» Task:
Provide the number of lines in the material below that include the word "will", without any accompanying text.

» Available records:
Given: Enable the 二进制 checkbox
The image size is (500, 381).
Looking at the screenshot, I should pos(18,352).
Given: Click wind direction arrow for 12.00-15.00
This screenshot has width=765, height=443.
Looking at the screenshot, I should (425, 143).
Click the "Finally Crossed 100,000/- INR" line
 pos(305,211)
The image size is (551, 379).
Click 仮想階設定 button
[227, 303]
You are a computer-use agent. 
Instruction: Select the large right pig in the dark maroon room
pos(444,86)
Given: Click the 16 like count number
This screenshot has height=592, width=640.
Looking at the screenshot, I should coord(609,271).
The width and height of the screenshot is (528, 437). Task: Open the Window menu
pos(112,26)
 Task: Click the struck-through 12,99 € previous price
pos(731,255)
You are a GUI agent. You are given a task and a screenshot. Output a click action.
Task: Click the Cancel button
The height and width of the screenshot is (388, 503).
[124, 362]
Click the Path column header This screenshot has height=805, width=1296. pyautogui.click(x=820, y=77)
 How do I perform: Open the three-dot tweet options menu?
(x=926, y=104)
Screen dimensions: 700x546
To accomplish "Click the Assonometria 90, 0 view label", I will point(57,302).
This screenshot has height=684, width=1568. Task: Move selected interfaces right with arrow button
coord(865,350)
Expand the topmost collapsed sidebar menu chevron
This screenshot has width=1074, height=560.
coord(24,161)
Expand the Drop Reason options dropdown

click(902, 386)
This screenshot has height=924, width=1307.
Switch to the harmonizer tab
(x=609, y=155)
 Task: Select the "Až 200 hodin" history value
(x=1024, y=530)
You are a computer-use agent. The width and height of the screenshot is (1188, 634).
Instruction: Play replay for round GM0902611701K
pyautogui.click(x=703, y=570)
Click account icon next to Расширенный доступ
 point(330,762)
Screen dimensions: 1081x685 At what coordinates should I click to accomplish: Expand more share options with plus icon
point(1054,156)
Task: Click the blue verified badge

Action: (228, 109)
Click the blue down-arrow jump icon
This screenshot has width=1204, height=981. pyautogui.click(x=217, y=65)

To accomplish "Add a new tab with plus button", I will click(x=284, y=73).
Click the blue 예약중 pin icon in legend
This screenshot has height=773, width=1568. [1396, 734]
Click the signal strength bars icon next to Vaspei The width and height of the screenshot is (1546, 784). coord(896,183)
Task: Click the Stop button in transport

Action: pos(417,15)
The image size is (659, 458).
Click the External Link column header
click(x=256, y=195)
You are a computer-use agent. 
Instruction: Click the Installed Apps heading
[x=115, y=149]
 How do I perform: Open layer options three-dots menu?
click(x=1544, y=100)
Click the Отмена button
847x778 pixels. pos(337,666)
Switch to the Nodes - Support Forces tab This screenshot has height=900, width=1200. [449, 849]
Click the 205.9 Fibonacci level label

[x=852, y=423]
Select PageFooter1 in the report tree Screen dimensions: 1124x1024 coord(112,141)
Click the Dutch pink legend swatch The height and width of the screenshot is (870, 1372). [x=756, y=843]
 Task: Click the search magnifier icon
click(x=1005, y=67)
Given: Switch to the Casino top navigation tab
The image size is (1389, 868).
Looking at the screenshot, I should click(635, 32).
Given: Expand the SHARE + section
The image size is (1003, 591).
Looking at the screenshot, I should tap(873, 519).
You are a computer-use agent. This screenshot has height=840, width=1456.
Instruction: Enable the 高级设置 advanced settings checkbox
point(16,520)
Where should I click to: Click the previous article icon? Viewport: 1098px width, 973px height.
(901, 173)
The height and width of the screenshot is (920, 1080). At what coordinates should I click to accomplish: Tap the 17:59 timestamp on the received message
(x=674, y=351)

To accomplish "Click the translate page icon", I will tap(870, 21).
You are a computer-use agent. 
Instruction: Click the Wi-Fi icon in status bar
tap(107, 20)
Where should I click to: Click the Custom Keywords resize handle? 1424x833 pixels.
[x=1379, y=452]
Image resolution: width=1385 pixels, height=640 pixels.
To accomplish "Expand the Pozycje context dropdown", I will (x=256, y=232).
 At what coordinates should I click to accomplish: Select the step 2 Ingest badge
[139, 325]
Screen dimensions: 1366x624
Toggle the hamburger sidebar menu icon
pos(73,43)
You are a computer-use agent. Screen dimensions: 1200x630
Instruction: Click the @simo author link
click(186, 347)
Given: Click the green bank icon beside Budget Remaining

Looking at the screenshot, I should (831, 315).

» Reply to the task:
4